Nevermind the hard-working folks in the U.S. Forest Service, all the National Park Service rangers, the proud federal firefighters , or the numerous fish & game agents that work at our National Wildlife Refuges. Denny doesn’t call those federal servants names, but he sure doesn’t seem to trust them, either.

What is the alternative? Turn over the public lands to the state government?

Perhaps, then, he might take a look at the what is going on all around the country. That’s right, state governments are struggling these days.

* In California, Governor Schwarzenegger is proposing to padlock and close nearly 80 percent of California’s state parks.
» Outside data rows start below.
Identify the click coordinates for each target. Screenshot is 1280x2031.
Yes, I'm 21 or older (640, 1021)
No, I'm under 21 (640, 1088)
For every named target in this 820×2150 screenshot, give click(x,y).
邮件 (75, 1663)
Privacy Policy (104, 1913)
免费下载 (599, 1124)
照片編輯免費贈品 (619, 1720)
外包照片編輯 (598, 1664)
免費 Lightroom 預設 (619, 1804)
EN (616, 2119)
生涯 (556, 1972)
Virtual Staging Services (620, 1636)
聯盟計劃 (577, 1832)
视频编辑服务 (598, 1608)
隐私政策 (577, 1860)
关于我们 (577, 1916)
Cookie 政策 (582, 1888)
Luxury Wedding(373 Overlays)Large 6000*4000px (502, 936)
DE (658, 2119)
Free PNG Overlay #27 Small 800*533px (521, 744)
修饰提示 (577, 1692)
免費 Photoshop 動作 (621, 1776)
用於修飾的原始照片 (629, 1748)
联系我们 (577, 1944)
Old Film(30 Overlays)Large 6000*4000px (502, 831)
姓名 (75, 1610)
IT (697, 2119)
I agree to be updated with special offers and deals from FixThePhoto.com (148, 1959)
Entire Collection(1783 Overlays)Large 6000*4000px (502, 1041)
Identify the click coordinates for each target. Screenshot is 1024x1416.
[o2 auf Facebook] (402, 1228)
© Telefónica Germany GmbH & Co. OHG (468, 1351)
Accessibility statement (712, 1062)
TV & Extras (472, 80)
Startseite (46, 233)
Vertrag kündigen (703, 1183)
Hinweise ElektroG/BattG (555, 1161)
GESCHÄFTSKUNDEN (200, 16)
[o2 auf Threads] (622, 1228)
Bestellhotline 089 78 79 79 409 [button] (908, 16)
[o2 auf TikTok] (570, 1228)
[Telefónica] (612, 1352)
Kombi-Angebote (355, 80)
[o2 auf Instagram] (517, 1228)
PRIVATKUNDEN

* Arizona is going to close 8 state parks.

* Out in Washington, a state park representative suggests up to spokesperson for the parks says they could see the closure of as many as 40 state parks.

* And, in Illinois, former Gov. Blagojevich closed 11 state parks and 13 historic sites.

So, let’s put the two together – first, take the public land away from the government of the American people, and second, give them to state agencies who can’t afford to manage them. The result? Further loss of confidence in government and increased calls to privatize the whole shebang. That’s right – why not let KOA, Backcountry Horsemen or even Disney manage our parks and wilderness? Aha, that’s his game.

And, he thinks that’s a workable solution that truly reflects Montana? I’m shocked, just shocked. Just when Montanans need their forests, parks, and wilderness more than ever, Rehberg simply wants to take them away from us!